The Importance of Self-Care
By chance, she met a woman who became her meditation teacher, and from there everything began to shift. “When I first sat down with her, I just cried for the first 20 minutes,” she recounts. “And while most people would ask, ‘what’s wrong with you?’ she just said, ‘Shall we take a few breaths?’ And, you know, in those moments, I felt a little lighter.”
In medical school, Dr. Kotecha learned about the human body, but she wasn’t taught an important lesson: how to listen to it.
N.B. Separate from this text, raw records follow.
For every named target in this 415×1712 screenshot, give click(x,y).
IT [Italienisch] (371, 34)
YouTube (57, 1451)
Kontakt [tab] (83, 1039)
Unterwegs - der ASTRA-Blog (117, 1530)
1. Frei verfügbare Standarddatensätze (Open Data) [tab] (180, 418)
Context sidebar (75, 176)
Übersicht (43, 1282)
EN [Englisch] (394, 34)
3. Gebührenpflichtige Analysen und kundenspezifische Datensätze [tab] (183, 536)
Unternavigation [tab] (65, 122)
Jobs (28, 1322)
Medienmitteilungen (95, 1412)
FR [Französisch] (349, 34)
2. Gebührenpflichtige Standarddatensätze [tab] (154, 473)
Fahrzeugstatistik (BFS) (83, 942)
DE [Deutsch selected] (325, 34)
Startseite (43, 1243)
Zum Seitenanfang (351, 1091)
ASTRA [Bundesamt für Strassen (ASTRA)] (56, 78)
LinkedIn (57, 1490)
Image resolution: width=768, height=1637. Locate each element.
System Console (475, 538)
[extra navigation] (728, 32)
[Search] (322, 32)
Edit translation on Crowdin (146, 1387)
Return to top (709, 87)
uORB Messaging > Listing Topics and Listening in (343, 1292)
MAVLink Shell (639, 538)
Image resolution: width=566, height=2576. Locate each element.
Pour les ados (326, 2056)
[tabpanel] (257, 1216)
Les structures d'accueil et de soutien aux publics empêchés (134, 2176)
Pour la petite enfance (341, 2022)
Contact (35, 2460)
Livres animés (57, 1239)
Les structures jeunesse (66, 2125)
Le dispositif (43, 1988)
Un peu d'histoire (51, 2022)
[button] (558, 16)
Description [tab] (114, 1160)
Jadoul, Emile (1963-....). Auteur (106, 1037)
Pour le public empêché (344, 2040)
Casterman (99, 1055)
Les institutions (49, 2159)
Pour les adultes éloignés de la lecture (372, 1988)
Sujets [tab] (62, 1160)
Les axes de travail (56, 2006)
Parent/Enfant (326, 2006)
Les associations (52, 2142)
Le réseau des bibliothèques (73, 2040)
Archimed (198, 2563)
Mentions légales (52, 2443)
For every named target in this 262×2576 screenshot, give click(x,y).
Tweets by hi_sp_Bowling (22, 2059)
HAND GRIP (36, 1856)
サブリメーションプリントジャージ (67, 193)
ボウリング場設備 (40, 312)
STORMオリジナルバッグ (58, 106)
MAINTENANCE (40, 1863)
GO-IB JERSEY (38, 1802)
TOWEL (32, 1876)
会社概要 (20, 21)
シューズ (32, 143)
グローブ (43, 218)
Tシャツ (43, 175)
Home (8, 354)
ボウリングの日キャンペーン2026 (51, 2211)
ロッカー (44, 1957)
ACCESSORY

“This is what drives me—supporting healthcare professionals so that they’re able to not just do their best work, but show up with optimal mental and emotional health.”
Dr. Reena Kotecha
“I was trained in anatomy and physiology and pharmacology and looking after others. But no one ever trained me, or suggested that it would be important, to look after myself in the process,” Dr. Kotecha says. So, with the belief that “health care starts with self-care,” Dr. Kotecha started Mindful Medics, a training program that promotes health and well-being, and professional productivity and engagement through mindfulness, compassion, emotional intelligence, medicine, and neuroscience.
You Are Not Alone
“I know what it’s like to feel so lonely and so isolated and so dejected—caring for others while feeling like you are running out of capacity—which has been exacerbated by the pandemic,” Dr. Kotecha says. “The support that healthcare professionals need is not just physical PPE, but mental and emotional support as well. Mindful Medics helps provide skillful space for healthcare professionals to share and reflect on what they’ve seen throughout the day and have someone just listen or guide them through a practice to find some calm. This is what drives me—supporting healthcare professionals so that they’re able to not just do their best work, but show up with optimal mental and emotional health.”